Man (45) jailed for six years following a series of break-ins

Man, co-accused told pensioner (83) that they were gardaí after breaking in to her home

Photograph: Niall Carson/PA
Photograph: Niall Carson/PA

A 45-year-old man who broke into the home of an 83-year-old woman in the middle of the night, pretended to be a garda and stole over €2,500 in cash has been jailed for six years for the offences and a series of other break-ins including four others on the same night.

Anthony Horgan, a native of Carrigtwohill but of no fixed abode, pleaded guilty at Cork Circuit Criminal Court on Wednesday to a series of break-ins at houses in the Tower Street, High Street and Windmill Road areas of Cork's southside on the night of April 16th/17th, 2020.

Det Sgt Joe Young said Mr Horgan and co-accused, Christopher Jones (28) broke into five houses that night including one at Tyrone Place on Tower Street where they went into the bedroom of the owner, an 83-year-old woman who was living alone, woke her up and pretended to be gardaí.

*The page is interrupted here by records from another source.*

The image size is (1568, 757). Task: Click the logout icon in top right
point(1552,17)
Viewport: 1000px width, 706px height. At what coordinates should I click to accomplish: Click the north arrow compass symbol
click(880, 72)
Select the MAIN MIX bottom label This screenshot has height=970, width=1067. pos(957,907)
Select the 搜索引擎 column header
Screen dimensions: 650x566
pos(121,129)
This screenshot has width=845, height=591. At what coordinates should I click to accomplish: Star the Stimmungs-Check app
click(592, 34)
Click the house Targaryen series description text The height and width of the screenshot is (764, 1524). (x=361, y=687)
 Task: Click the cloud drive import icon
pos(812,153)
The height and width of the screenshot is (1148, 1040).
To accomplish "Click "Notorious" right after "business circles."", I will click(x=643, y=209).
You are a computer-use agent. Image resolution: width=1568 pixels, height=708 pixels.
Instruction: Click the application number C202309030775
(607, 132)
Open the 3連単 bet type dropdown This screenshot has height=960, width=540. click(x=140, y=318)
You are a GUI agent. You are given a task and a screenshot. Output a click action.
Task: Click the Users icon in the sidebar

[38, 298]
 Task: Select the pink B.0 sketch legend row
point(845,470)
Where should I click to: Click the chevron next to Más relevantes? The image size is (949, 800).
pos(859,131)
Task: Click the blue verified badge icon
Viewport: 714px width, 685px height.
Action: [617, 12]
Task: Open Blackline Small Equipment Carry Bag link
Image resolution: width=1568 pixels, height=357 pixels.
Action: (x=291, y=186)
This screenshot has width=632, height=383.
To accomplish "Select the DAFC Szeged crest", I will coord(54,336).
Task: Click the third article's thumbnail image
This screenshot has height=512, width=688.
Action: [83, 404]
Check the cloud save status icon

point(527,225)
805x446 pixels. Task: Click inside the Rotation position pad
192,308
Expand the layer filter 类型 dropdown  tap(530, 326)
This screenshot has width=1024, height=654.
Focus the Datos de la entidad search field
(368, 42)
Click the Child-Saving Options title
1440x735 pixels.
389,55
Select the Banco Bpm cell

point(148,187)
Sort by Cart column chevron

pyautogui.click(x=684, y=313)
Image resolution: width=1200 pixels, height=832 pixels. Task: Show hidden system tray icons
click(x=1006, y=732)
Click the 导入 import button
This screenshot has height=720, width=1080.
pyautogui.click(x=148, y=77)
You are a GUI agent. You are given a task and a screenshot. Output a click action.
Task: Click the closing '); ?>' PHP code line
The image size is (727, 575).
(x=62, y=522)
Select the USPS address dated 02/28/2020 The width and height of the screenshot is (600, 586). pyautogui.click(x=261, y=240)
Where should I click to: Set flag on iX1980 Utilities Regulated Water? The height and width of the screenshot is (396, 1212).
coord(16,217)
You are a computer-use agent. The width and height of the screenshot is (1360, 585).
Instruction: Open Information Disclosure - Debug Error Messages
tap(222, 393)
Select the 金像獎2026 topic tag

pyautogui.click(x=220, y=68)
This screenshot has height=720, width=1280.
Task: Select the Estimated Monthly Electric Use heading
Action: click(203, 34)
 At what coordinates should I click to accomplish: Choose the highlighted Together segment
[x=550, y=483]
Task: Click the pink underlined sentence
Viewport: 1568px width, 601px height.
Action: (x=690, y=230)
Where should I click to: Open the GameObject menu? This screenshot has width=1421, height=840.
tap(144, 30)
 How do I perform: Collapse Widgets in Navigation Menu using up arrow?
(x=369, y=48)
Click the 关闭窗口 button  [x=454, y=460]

“They broke into this house at 4.03am and they woke the occupant, an 83 year old woman living alone who was cocooning because of Covid 19 and the national lockdown,” said Det Sgt Young. “ They woke her up when they went into her bedroom and shone the torches from their phones.

READ MORE

“They told her they were gardai checking on burglaries and they asked her where she kept her money so she directed them to a shelf and they stole €2,500 and another €200 she had put away in a confirmation card for her grandson as well as £80 sterling.”

Det Sgt Young said that Horgan and Jones were in the house for just four minutes but they were identified on CCTV and they were arrested twelve hours later by gardai who later recovered €1,600 of the elderly woman’s money after Horgan gave it to a relative for safe keeping.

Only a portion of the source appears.